The investing phase involves all functions related to choosing investments, managing and monitoring the portfolio, reporting and choosing custodians. To thoroughly analyze and document compliance with fiduciary requirements, advisers might want to consider individual tools. Alternatively, outsourcing to a turnkey solution can take the headaches out of complying with the new requirements. TAMP options include BAM, SEI and Morningstar's indexes or managed portfolios. Individual tools for the various tasks include:
• Portfolio accounting and reporting: Portfolio accounting software is offered by PortfolioCenter, Morningstar Office, Orion, Black Diamond, Advent, Finfolio and others.
• Rebalancing software: Rebalancing software ranges from basic rebalancing options through custodians to more sophisticated tax-efficient software such as Morningstar's Total Rebalance Expert, Red Black, Blaze or iRebal.
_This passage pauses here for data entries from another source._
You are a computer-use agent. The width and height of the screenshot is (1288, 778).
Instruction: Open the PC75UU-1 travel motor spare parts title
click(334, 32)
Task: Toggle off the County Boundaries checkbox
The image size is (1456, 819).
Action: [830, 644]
• Data aggregation: To consider and incorporate all of a clients' assets, data aggregation can help ensure that investments are specific to each client's total investment universe. Depending on the depth of data required, suggestions include ByAllAccounts, Wealth Access or Blue Leaf.
• Investment analysis: In terms of investment analysis (fund ratings and data, analytics and screening capability), Morningstar is the industry leader. Another useful tool in fiduciary screening is offered by fi360.
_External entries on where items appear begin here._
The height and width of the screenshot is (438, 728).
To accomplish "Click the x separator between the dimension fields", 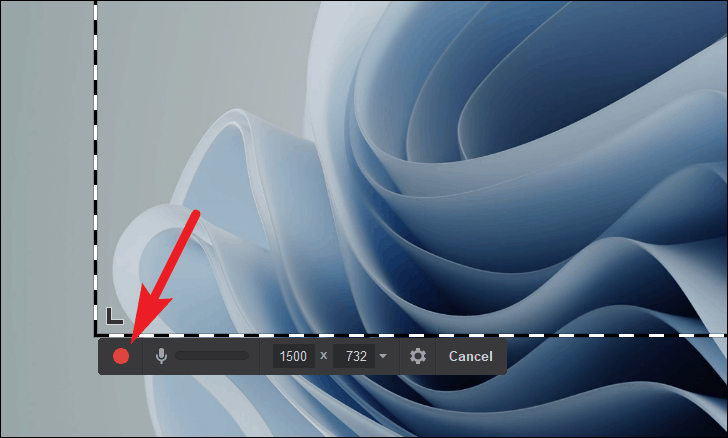I will 324,356.
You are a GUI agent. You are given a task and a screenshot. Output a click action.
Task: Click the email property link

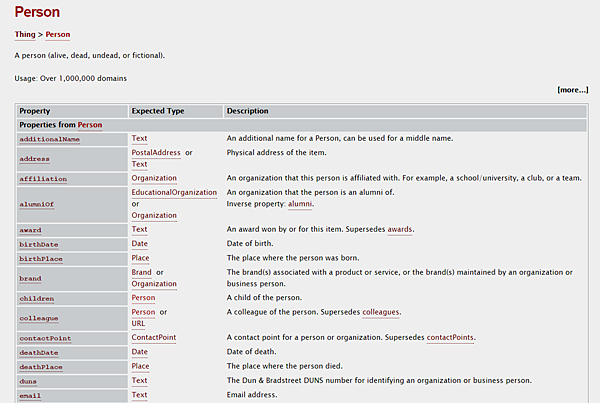pos(32,396)
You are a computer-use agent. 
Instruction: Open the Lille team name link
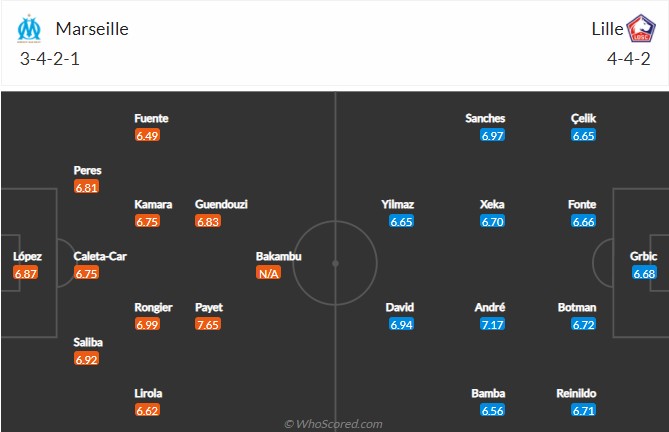[607, 29]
Although more nebulous that the prior two categories, advice services must be documented as meeting industry standards and in the best interests of clients. Thus, advising on 401(k)s, 529 plans, Roth conversions, retirement draw-down strategies, etc. requires confirmation from outside channels rather than merely the adviser's internal evaluation. Many of the tools listed above are relevant in the advice category. Additional resources can include retirement plan and 529 plan analyses by Morningstar or other providers, tax projection software from BNA or LaCerte, and tax research tools from Thompson Reuters or other providers. The bottom line is that any advice provided to a client must have some type of written support to document the best interests requirement.
Waiting until the effective date to implement compliance methodology is too late. Now is the time to inventory your services, standardize your processes and determine how best to approach compliance and documentation for each task category.